Pictures are to be left out, and only the lines below starting at the one with "Instruction: Click the" and ending at the one with "Where should I click to: Approve" are to be reproduced, each exactly, both ends included.

Provided data
※
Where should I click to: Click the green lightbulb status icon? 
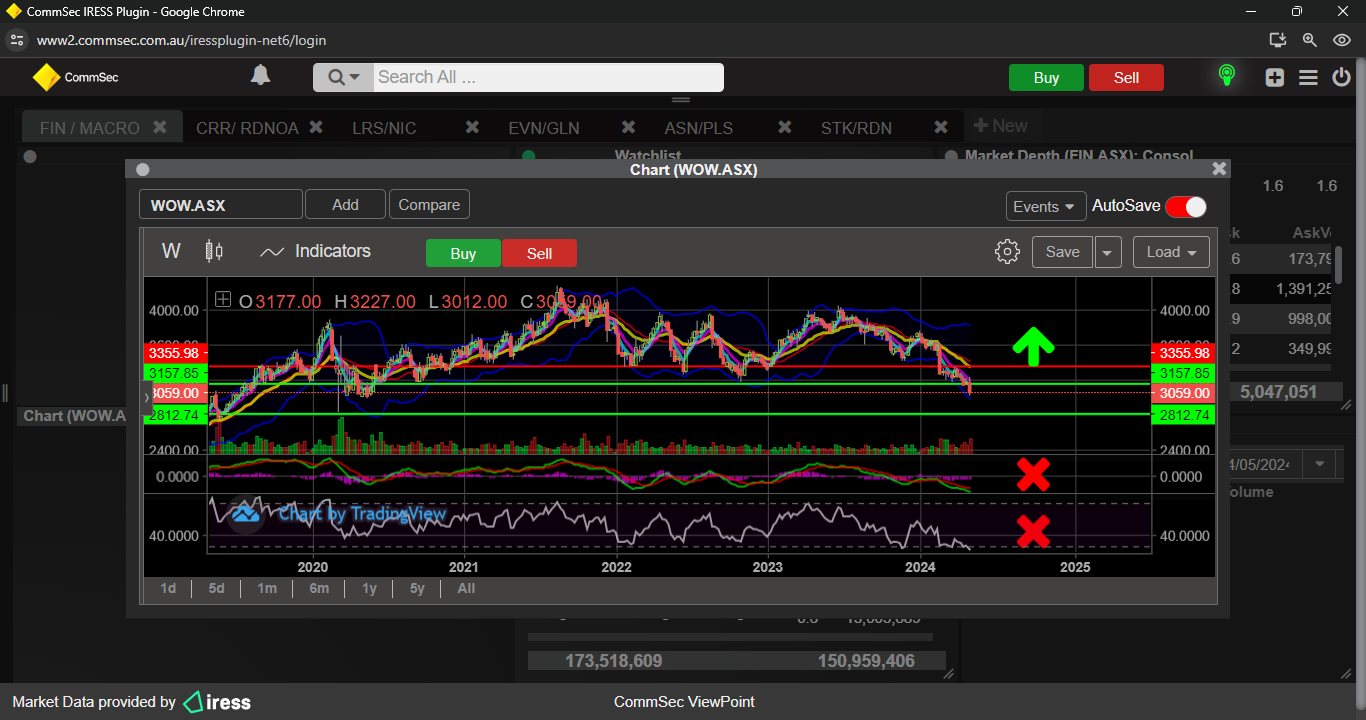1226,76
※
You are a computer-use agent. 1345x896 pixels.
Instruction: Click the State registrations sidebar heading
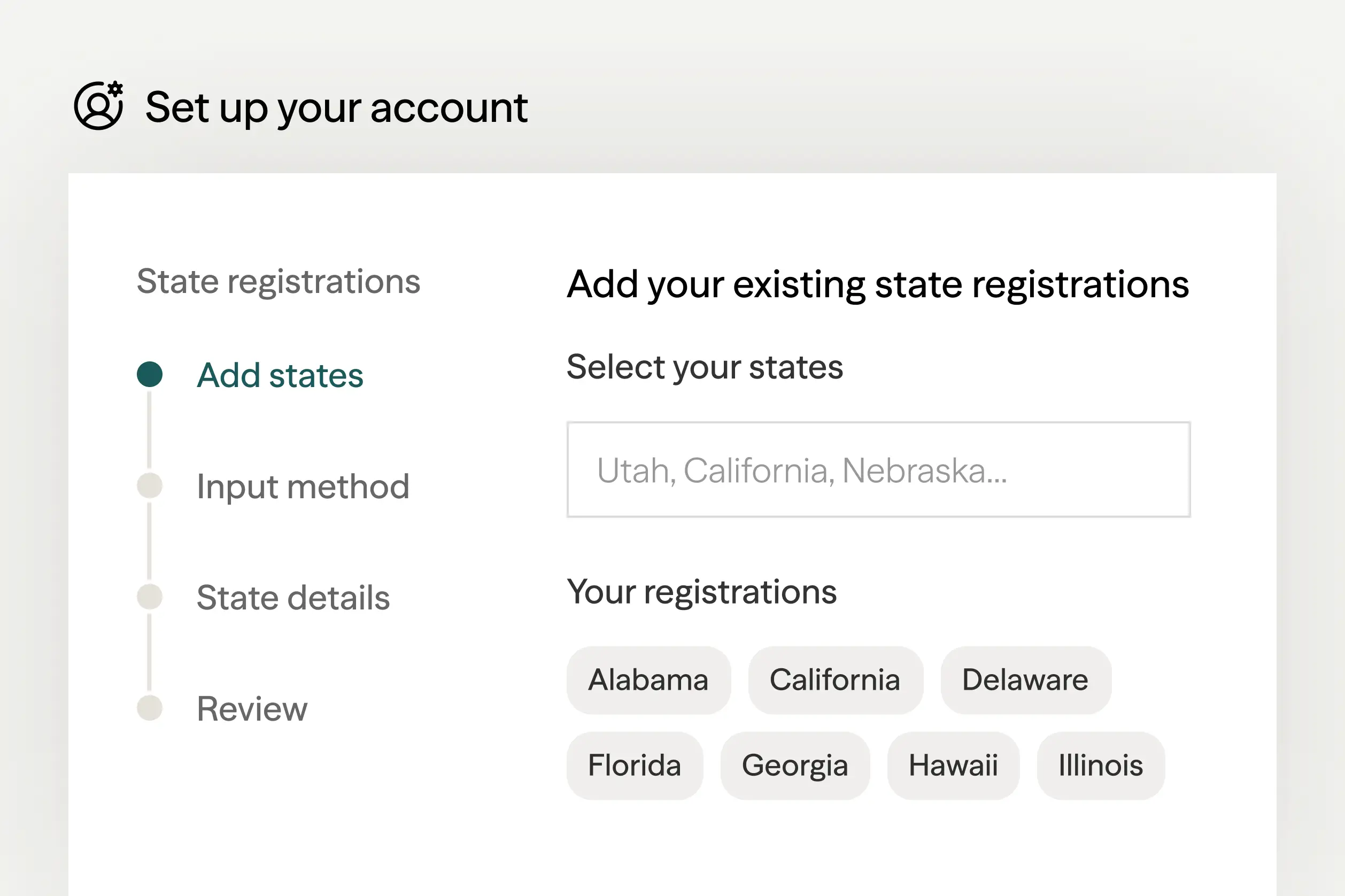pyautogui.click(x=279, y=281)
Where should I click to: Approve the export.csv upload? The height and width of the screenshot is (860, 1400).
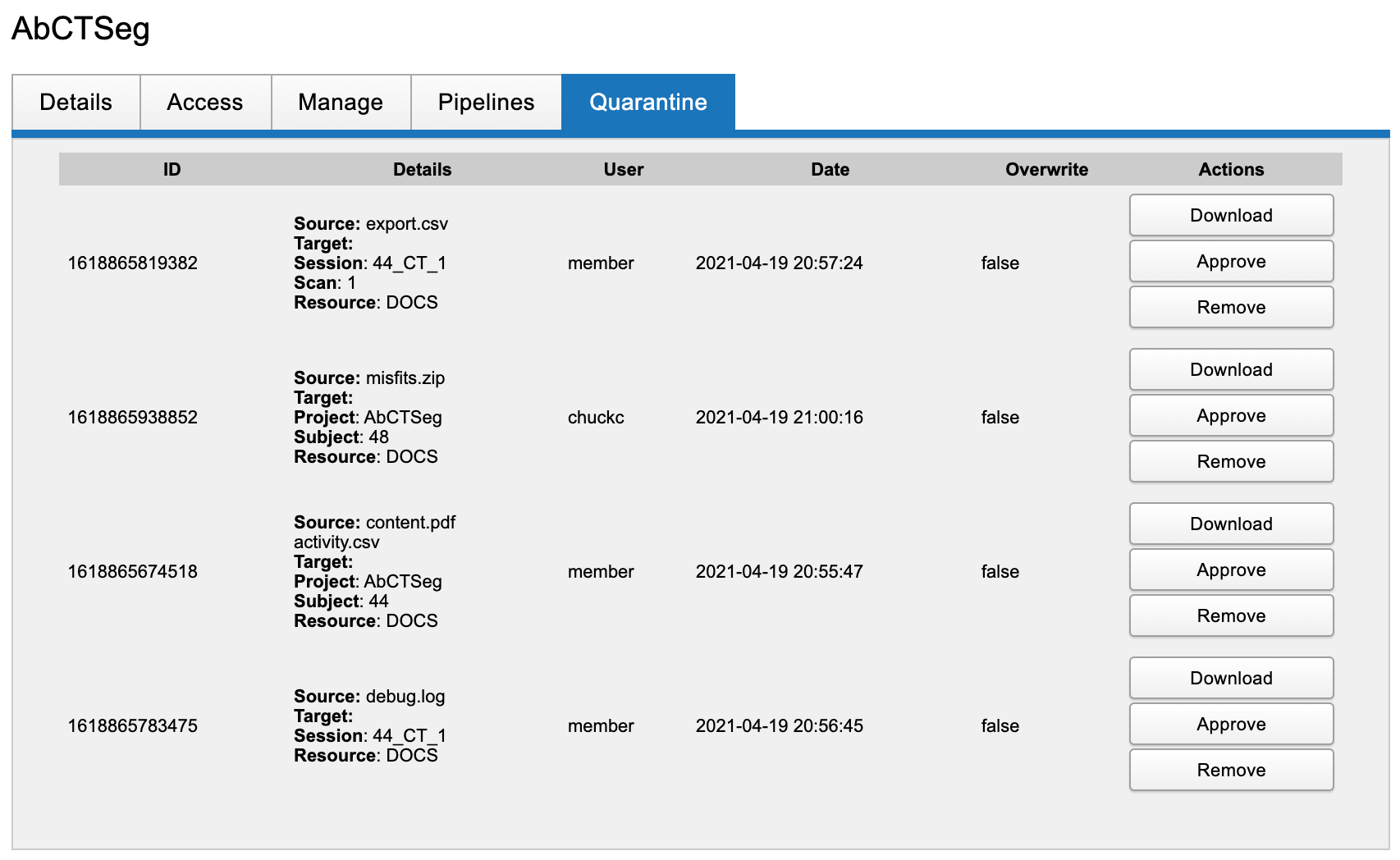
※
Answer to the exercise
Instruction: Click the State registrations sidebar heading
pyautogui.click(x=279, y=281)
Where should I click to: Approve the export.csv upload? The height and width of the screenshot is (860, 1400).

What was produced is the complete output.